__WHAT IS NEEDED__
Locate the line bearing "JETZT EINKAUFEN (25, 7)" in the material below, then reproduce it and each following line up to and including the line bearing "[Navigate to: COMPETITION".

__RECORDS FOR THE TASK__
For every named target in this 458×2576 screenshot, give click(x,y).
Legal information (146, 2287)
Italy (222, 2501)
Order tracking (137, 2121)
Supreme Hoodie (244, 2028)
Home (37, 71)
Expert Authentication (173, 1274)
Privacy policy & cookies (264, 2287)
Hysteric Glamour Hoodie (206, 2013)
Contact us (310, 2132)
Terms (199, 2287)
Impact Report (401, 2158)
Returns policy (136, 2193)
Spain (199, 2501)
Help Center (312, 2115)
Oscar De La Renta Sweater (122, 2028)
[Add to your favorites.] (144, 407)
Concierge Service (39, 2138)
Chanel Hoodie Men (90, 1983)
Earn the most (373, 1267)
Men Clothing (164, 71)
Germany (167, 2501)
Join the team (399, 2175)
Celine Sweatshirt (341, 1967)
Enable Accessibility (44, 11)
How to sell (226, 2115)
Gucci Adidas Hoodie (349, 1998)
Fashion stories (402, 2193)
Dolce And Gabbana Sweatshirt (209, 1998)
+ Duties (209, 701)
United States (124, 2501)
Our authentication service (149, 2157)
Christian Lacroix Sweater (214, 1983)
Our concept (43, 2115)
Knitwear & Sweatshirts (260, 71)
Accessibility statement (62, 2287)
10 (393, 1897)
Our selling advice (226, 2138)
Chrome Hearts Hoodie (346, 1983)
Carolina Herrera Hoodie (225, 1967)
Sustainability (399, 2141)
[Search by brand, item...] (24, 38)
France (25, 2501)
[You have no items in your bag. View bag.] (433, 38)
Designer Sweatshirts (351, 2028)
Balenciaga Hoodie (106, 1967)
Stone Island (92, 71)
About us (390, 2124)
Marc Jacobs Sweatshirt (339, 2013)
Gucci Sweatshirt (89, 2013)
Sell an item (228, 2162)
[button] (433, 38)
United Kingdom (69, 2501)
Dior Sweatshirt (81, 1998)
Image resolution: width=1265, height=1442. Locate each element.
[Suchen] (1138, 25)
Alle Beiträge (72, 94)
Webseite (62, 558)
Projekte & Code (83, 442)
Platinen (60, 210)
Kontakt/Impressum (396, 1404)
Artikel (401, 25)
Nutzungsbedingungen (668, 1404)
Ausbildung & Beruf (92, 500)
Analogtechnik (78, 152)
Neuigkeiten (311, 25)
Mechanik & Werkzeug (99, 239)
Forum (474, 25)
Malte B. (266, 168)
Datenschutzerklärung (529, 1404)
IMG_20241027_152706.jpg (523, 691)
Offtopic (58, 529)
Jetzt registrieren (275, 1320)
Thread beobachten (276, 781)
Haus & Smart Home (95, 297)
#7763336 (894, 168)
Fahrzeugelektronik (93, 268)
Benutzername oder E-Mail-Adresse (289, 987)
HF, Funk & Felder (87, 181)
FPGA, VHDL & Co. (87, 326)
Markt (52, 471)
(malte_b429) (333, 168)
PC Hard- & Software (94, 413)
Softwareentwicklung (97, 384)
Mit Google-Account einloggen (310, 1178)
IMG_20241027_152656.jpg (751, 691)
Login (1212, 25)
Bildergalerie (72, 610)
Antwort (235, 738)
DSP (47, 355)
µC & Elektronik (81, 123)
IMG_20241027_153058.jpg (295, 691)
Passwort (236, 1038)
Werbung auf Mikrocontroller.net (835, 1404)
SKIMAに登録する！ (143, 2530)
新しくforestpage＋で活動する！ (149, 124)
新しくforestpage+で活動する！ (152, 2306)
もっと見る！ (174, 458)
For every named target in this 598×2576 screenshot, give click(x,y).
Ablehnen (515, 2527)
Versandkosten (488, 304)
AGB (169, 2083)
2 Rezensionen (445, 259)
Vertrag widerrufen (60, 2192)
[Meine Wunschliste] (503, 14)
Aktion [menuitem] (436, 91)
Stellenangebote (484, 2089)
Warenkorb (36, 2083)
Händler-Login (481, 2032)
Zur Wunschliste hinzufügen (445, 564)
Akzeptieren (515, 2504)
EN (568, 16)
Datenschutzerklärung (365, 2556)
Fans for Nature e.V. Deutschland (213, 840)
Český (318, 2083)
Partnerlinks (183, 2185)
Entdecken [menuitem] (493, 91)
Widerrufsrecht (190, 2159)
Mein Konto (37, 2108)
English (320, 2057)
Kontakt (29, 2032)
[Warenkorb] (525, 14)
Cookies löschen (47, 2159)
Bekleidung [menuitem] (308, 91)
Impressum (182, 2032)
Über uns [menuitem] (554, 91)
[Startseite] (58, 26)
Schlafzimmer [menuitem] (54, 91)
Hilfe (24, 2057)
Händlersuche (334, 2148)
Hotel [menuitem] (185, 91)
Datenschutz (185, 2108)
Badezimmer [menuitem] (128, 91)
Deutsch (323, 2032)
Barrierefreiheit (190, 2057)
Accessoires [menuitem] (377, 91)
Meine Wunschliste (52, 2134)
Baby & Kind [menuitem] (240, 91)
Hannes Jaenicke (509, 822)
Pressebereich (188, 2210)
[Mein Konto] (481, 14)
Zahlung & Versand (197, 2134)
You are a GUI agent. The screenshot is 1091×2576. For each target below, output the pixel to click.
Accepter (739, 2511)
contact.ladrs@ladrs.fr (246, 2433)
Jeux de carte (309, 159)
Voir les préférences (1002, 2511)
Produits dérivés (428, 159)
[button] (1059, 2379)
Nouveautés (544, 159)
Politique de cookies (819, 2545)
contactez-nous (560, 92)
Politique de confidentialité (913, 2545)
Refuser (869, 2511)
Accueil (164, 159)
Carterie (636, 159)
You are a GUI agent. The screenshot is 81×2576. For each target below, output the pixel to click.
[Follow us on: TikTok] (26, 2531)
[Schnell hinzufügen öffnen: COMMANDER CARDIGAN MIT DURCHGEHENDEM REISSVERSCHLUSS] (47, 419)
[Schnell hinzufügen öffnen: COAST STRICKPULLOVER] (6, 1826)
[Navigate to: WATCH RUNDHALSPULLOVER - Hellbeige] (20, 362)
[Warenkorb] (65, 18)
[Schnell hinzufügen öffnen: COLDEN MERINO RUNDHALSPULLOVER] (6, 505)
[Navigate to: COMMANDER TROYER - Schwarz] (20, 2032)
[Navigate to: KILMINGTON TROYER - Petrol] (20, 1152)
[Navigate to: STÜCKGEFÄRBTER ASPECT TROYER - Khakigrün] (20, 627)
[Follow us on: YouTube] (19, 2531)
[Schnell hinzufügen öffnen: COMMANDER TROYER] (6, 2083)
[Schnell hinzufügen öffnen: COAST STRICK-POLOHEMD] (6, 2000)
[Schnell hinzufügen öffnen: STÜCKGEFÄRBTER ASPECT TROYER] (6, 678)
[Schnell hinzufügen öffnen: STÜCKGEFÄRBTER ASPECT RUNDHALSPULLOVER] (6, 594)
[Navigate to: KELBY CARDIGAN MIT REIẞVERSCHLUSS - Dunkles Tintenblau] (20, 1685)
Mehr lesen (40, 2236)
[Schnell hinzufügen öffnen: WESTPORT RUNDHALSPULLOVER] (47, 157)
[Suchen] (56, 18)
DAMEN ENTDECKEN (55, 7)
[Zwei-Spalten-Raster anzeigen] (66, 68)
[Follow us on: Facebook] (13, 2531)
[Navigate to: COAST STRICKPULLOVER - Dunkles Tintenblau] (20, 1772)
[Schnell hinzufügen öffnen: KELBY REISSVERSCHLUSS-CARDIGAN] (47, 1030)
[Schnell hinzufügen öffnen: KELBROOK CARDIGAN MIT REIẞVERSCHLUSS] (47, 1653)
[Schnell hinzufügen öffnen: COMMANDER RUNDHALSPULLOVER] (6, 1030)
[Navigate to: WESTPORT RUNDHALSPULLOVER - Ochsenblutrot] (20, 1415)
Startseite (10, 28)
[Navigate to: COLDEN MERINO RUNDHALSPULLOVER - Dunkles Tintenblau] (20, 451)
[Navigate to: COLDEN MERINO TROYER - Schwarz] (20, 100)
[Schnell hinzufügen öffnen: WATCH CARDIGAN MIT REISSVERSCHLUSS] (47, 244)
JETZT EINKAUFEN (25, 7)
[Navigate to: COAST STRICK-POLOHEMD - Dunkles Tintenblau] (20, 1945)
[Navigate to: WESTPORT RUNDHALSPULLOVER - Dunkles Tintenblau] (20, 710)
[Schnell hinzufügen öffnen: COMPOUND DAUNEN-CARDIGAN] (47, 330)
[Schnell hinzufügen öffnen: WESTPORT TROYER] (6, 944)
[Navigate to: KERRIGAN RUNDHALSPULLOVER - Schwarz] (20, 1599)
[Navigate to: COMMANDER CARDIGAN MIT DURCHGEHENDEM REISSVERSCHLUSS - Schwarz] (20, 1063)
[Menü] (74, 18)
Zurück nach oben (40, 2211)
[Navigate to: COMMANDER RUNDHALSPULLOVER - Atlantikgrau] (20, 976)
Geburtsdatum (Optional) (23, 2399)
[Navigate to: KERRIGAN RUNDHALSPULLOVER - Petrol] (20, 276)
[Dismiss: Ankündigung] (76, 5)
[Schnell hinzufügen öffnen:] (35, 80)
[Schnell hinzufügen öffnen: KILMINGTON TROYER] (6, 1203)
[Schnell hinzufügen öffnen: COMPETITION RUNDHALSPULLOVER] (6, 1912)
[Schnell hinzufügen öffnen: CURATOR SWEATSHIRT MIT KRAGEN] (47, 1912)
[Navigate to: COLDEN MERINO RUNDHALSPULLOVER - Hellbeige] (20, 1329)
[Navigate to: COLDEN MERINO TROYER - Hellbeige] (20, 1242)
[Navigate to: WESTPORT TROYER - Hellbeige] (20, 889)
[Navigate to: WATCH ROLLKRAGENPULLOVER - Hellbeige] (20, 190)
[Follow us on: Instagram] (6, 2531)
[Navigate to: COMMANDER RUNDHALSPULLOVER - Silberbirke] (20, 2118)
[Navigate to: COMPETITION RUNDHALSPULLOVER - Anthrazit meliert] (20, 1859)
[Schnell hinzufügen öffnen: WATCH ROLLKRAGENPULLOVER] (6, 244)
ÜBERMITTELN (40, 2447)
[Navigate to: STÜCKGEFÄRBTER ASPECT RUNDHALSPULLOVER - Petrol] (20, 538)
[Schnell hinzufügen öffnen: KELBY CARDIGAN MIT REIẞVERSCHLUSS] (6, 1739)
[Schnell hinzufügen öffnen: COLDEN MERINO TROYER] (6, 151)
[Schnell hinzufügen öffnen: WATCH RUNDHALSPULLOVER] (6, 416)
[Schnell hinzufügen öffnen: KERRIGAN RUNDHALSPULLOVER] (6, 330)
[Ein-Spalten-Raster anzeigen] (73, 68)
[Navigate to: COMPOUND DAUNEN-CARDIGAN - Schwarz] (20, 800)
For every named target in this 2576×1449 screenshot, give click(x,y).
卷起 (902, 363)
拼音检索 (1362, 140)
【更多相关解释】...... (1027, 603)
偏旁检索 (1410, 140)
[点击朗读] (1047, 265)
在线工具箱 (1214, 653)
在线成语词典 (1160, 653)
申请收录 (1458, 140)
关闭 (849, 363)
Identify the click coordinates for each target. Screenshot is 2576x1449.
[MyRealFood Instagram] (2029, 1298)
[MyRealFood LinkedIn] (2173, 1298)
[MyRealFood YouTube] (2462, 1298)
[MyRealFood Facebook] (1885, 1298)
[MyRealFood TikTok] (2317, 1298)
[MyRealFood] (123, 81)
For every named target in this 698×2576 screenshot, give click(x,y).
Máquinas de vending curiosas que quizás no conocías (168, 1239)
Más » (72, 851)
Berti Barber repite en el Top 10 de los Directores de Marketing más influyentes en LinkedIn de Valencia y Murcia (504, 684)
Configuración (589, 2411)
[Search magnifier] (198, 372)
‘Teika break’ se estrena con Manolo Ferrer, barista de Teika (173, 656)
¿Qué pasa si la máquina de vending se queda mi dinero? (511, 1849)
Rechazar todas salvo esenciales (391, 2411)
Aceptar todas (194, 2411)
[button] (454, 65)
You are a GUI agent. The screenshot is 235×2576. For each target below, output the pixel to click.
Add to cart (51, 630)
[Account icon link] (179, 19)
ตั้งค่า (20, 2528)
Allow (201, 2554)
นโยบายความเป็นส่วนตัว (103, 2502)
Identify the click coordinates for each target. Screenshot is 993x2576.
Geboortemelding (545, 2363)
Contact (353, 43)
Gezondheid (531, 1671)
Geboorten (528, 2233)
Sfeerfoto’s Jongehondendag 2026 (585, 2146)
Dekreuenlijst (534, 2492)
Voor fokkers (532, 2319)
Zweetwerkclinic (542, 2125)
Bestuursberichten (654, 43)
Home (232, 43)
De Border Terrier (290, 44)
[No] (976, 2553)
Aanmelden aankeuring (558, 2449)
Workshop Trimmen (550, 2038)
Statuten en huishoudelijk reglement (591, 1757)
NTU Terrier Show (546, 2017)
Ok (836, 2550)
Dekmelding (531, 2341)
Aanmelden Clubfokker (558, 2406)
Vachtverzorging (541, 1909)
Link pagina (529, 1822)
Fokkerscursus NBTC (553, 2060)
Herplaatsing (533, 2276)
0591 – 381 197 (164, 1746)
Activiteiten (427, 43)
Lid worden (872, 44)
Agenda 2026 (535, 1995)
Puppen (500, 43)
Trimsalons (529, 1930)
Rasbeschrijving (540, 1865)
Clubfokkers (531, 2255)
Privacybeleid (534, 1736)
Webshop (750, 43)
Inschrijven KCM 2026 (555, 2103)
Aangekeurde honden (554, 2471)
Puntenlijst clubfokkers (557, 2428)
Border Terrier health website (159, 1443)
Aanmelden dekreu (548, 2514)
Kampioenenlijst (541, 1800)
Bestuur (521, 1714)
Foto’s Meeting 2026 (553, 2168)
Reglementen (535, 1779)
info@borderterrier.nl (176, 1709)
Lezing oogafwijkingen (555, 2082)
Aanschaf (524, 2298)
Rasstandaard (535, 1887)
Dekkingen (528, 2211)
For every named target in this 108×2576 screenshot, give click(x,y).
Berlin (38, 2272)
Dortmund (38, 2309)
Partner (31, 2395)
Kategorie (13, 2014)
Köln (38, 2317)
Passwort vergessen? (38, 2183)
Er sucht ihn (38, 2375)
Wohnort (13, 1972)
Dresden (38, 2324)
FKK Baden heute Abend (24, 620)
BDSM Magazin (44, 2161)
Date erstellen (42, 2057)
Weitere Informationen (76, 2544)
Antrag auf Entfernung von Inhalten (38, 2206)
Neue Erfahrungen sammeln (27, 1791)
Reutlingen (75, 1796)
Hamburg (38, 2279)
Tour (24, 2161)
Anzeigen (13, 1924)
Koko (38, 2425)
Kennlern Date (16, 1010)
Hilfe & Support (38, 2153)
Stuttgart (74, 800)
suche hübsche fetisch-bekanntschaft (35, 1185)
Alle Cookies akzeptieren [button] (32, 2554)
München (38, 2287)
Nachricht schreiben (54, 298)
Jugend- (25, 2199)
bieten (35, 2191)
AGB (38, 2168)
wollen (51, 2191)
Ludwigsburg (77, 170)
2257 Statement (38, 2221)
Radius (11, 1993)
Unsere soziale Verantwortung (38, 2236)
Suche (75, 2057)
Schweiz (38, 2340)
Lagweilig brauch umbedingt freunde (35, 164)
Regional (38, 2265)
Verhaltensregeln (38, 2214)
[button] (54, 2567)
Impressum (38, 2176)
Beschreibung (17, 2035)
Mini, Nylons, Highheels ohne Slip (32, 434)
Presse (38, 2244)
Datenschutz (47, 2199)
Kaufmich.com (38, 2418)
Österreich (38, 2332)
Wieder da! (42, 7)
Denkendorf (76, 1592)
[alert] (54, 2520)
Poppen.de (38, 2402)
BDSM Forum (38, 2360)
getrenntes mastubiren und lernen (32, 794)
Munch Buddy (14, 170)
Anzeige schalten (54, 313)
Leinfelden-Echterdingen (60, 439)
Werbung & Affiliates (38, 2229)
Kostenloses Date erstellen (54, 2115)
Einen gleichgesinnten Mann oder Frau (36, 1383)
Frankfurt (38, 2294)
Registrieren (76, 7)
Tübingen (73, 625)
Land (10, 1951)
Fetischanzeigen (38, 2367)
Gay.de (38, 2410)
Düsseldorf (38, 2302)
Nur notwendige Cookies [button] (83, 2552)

__ANSWER AREA__
JETZT EINKAUFEN (25, 7)
[Navigate to: COAST STRICK-POLOHEMD - Dunkles Tintenblau] (20, 1945)
[Navigate to: WESTPORT RUNDHALSPULLOVER - Dunkles Tintenblau] (20, 710)
[Schnell hinzufügen öffnen: COMPOUND DAUNEN-CARDIGAN] (47, 330)
[Schnell hinzufügen öffnen: WESTPORT TROYER] (6, 944)
[Navigate to: KERRIGAN RUNDHALSPULLOVER - Schwarz] (20, 1599)
[Navigate to: COMMANDER CARDIGAN MIT DURCHGEHENDEM REISSVERSCHLUSS - Schwarz] (20, 1063)
[Menü] (74, 18)
Zurück nach oben (40, 2211)
[Navigate to: COMMANDER RUNDHALSPULLOVER - Atlantikgrau] (20, 976)
Geburtsdatum (Optional) (23, 2399)
[Navigate to: KERRIGAN RUNDHALSPULLOVER - Petrol] (20, 276)
[Dismiss: Ankündigung] (76, 5)
[Schnell hinzufügen öffnen:] (35, 80)
[Schnell hinzufügen öffnen: KILMINGTON TROYER] (6, 1203)
[Schnell hinzufügen öffnen: COMPETITION RUNDHALSPULLOVER] (6, 1912)
[Schnell hinzufügen öffnen: CURATOR SWEATSHIRT MIT KRAGEN] (47, 1912)
[Navigate to: COLDEN MERINO RUNDHALSPULLOVER - Hellbeige] (20, 1329)
[Navigate to: COLDEN MERINO TROYER - Hellbeige] (20, 1242)
[Navigate to: WESTPORT TROYER - Hellbeige] (20, 889)
[Navigate to: WATCH ROLLKRAGENPULLOVER - Hellbeige] (20, 190)
[Follow us on: Instagram] (6, 2531)
[Navigate to: COMMANDER RUNDHALSPULLOVER - Silberbirke] (20, 2118)
[Navigate to: COMPETITION RUNDHALSPULLOVER - Anthrazit meliert] (20, 1859)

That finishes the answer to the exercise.